Assistant with document_search enabled - long response time

We have an Assistant with document search enabled connected to a vector store. We use model gpt-4o and api version 2. We connect to the Assistant through the OpenAI Assistant API. We have about 30 pdf documents in the vector store. We exeprience that the response time from the Assistant is very long. We believe it’s kind of slow to get a response as it has to check for the run status every time and check if it’s completed before it can get a response message. It run around 7 iterations before the status of the thread run becomes completed and that’s the only time it can get the messages data.

Here are the steps on which our code is created:

• First, it retrieves the assistant based on the assistant id.

• Then, create a thread from it.

• If a thread is successfully created, it creates a message with the user message based on the chat box.

• If the thread message is successfully posted, it now creates a run containing the thread id, assistant id and instructions. The run is what determines if the posted message is processed.
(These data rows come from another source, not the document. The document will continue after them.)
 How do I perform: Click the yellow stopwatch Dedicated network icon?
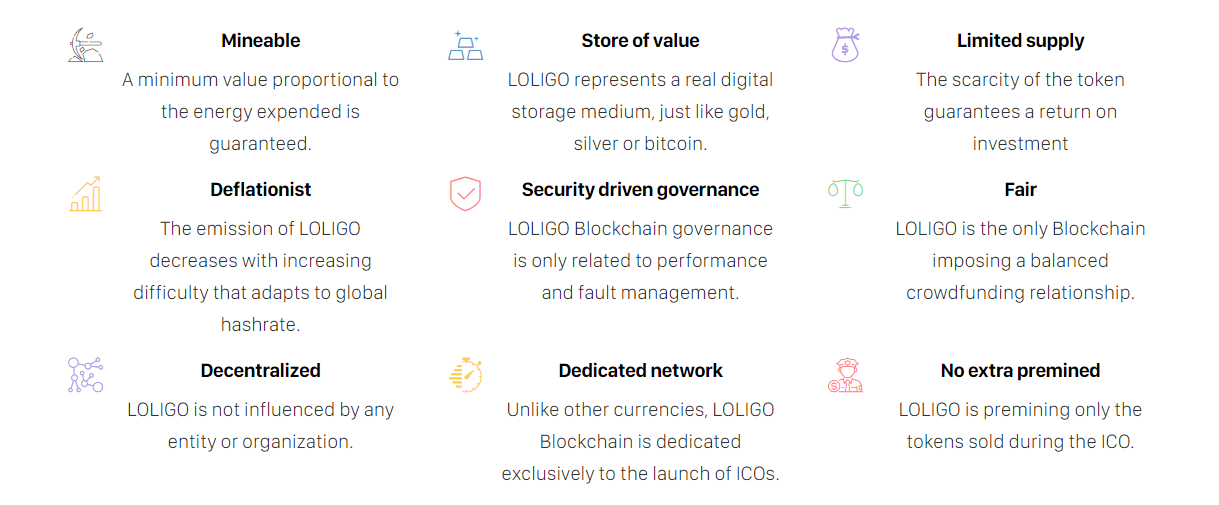pos(466,374)
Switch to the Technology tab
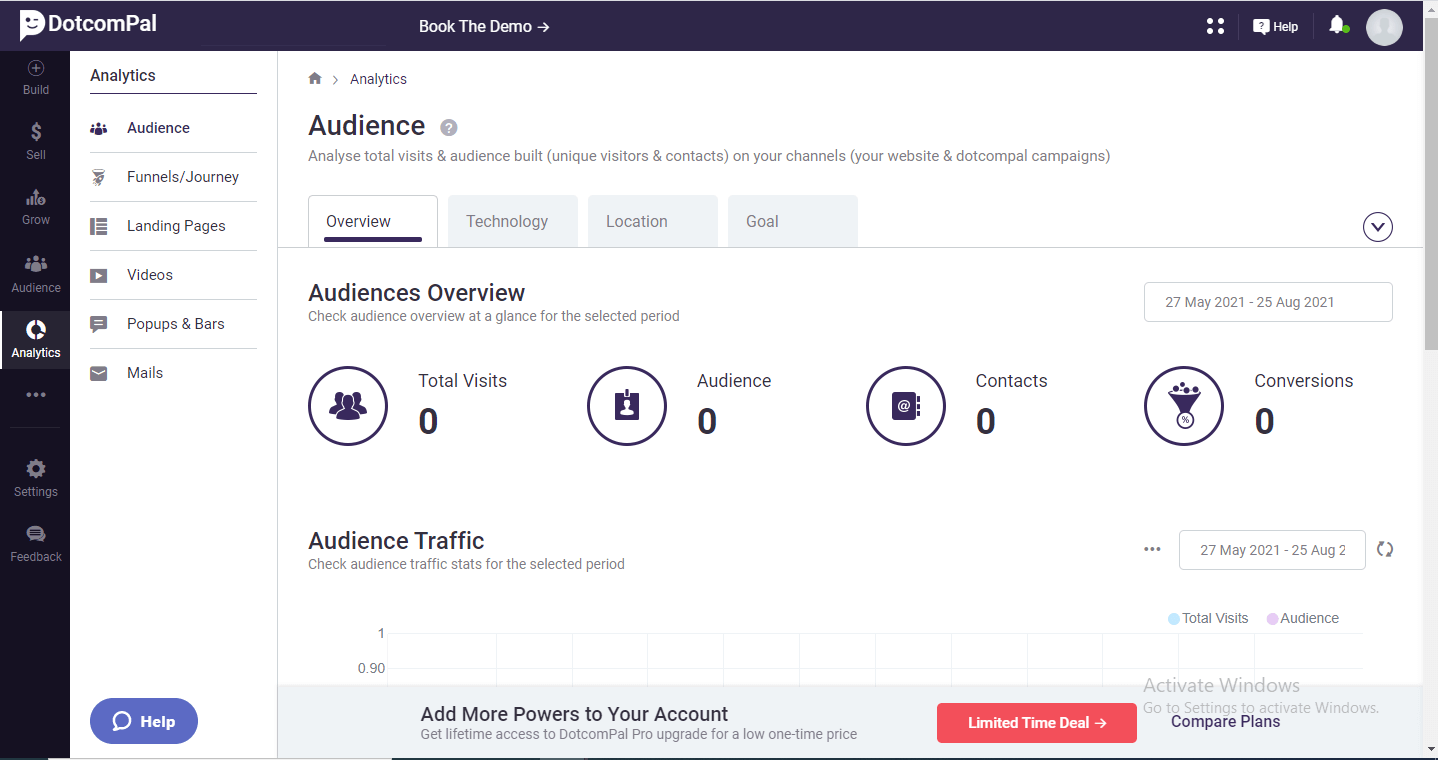 pyautogui.click(x=507, y=221)
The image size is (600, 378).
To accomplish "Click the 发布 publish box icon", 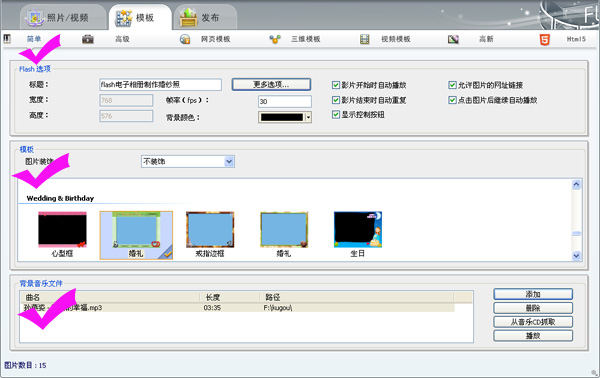I will click(188, 18).
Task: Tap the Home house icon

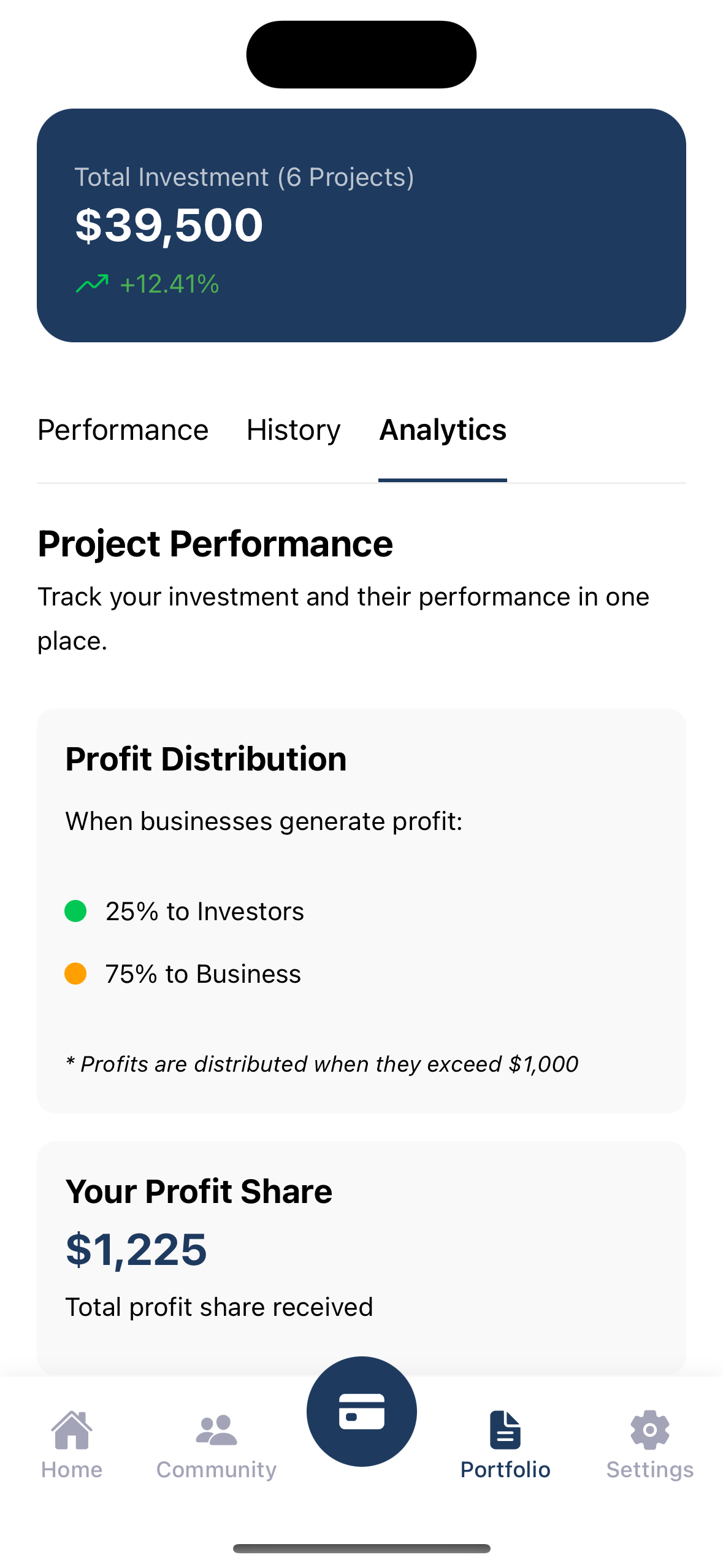Action: point(72,1429)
• In order to check the status of the run, it needs to check the run status via a loop while the status is still in queued or in progress status.

• If the status returned by the run status API is completed, it gets the list of messages in the thread as a response from the AI. Then, displayed it to the chat box as a response.

I would be very interessted in any comments on the process. Is our logic and thinking wrong? The current response time is about 20 seconds.

//Thanks

1 Like

If you are tracking assistants and threads that exist, you can submit messages and runs direct to them without doing calls to see if they work.

You can investigate receiving a streaming response. All the other file searching still goes on, but you can give the illusion of a faster answer by displaying the final response as it is received.